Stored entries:
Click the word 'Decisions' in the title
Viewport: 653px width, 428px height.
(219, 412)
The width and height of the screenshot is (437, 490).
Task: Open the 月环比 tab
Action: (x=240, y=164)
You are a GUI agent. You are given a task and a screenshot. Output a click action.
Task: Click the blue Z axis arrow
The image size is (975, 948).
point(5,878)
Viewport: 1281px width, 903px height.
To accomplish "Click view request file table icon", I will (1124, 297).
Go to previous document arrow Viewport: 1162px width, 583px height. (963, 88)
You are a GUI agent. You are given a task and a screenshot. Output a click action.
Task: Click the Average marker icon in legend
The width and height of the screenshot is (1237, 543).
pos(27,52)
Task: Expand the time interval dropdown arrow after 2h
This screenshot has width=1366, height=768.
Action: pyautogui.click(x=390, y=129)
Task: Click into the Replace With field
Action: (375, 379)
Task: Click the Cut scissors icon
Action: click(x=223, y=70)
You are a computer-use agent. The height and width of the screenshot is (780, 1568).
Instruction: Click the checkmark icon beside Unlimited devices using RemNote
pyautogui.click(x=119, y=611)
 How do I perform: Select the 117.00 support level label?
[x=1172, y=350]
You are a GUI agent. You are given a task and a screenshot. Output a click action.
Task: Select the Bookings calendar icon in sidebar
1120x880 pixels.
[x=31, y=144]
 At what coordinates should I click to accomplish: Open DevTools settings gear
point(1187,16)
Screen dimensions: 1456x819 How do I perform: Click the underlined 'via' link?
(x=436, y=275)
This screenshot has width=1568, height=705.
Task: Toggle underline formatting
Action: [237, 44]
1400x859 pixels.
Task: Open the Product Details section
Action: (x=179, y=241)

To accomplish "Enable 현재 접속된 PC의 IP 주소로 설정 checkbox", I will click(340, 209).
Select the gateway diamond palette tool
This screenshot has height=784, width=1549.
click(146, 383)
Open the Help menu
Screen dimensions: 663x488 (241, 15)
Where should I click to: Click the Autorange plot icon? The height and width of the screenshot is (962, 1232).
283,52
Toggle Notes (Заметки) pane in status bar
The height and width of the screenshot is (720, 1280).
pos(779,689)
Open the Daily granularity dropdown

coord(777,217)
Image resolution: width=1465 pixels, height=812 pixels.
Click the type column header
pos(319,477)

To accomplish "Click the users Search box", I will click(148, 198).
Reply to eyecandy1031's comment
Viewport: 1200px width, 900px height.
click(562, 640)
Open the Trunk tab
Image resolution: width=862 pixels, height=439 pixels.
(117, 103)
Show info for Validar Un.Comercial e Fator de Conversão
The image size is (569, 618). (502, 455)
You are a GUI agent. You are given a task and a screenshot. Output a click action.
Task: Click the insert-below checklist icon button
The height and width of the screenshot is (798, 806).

• **What this task involves**:
Please edit the data above so that every "GUI agent" becomes "UI automation agent", with everything else left unchanged.

• **Result below**:
Click the word 'Decisions' in the title
Viewport: 653px width, 428px height.
(219, 412)
The width and height of the screenshot is (437, 490).
Task: Open the 月环比 tab
Action: (x=240, y=164)
You are a UI automation agent. You are given a task and a screenshot. Output a click action.
Task: Click the blue Z axis arrow
The image size is (975, 948).
point(5,878)
Viewport: 1281px width, 903px height.
To accomplish "Click view request file table icon", I will (1124, 297).
Go to previous document arrow Viewport: 1162px width, 583px height. (963, 88)
You are a UI automation agent. You are given a task and a screenshot. Output a click action.
Task: Click the Average marker icon in legend
The width and height of the screenshot is (1237, 543).
pos(27,52)
Task: Expand the time interval dropdown arrow after 2h
This screenshot has width=1366, height=768.
Action: pyautogui.click(x=390, y=129)
Task: Click into the Replace With field
Action: (375, 379)
Task: Click the Cut scissors icon
Action: click(x=223, y=70)
You are a computer-use agent. The height and width of the screenshot is (780, 1568).
Instruction: Click the checkmark icon beside Unlimited devices using RemNote
pyautogui.click(x=119, y=611)
 How do I perform: Select the 117.00 support level label?
[x=1172, y=350]
You are a UI automation agent. You are given a task and a screenshot. Output a click action.
Task: Select the Bookings calendar icon in sidebar
1120x880 pixels.
[x=31, y=144]
 At what coordinates should I click to accomplish: Open DevTools settings gear
point(1187,16)
Screen dimensions: 1456x819 How do I perform: Click the underlined 'via' link?
(x=436, y=275)
This screenshot has width=1568, height=705.
Task: Toggle underline formatting
Action: [237, 44]
1400x859 pixels.
Task: Open the Product Details section
Action: (x=179, y=241)

To accomplish "Enable 현재 접속된 PC의 IP 주소로 설정 checkbox", I will click(340, 209).
Select the gateway diamond palette tool
This screenshot has height=784, width=1549.
click(146, 383)
Open the Help menu
Screen dimensions: 663x488 (241, 15)
Where should I click to: Click the Autorange plot icon? The height and width of the screenshot is (962, 1232).
283,52
Toggle Notes (Заметки) pane in status bar
The height and width of the screenshot is (720, 1280).
pos(779,689)
Open the Daily granularity dropdown

coord(777,217)
Image resolution: width=1465 pixels, height=812 pixels.
Click the type column header
pos(319,477)

To accomplish "Click the users Search box", I will click(148, 198).
Reply to eyecandy1031's comment
Viewport: 1200px width, 900px height.
click(562, 640)
Open the Trunk tab
Image resolution: width=862 pixels, height=439 pixels.
(117, 103)
Show info for Validar Un.Comercial e Fator de Conversão
The image size is (569, 618). (502, 455)
You are a UI automation agent. You are given a task and a screenshot. Output a click action.
Task: Click the insert-below checklist icon button
The height and width of the screenshot is (798, 806).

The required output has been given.